──────── Data listing ────────

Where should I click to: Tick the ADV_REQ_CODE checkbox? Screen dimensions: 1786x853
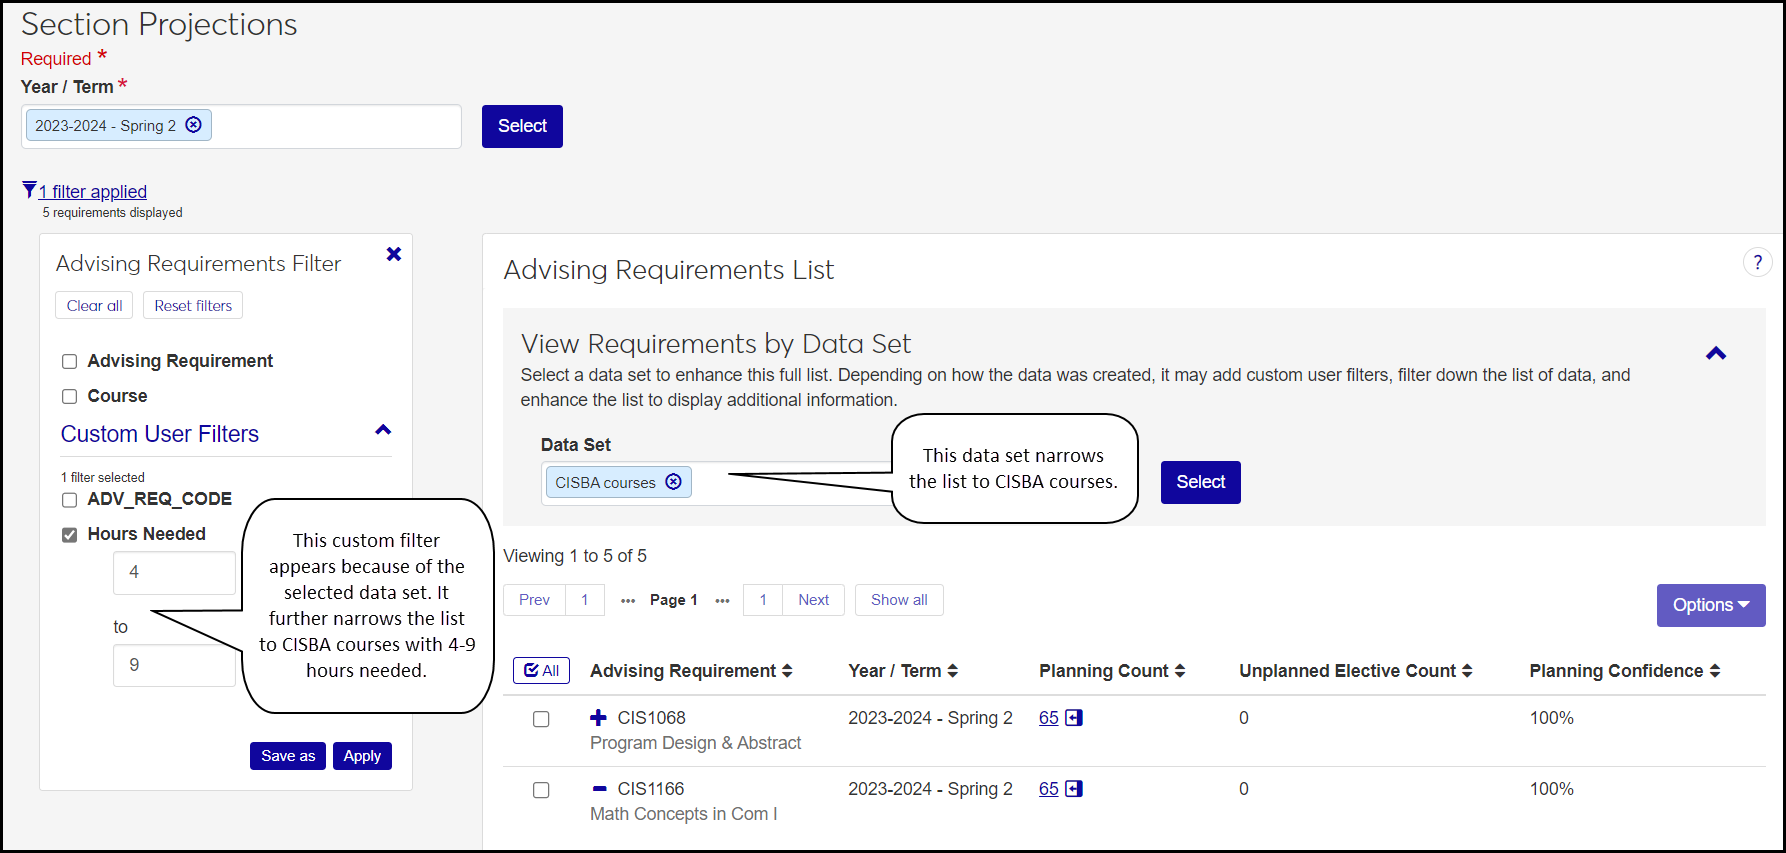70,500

────────
──────── Data listing ────────

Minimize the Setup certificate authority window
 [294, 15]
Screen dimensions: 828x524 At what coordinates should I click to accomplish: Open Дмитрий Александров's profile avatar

────────

Give back exactly the lines above, from the line containing "Minimize the Setup" through the line containing "Screen dimensions: 828x524", with both end lines and nothing more.

Minimize the Setup certificate authority window
 [294, 15]
Screen dimensions: 828x524 At what coordinates should I click to accomplish: Open Дмитрий Александров's profile avatar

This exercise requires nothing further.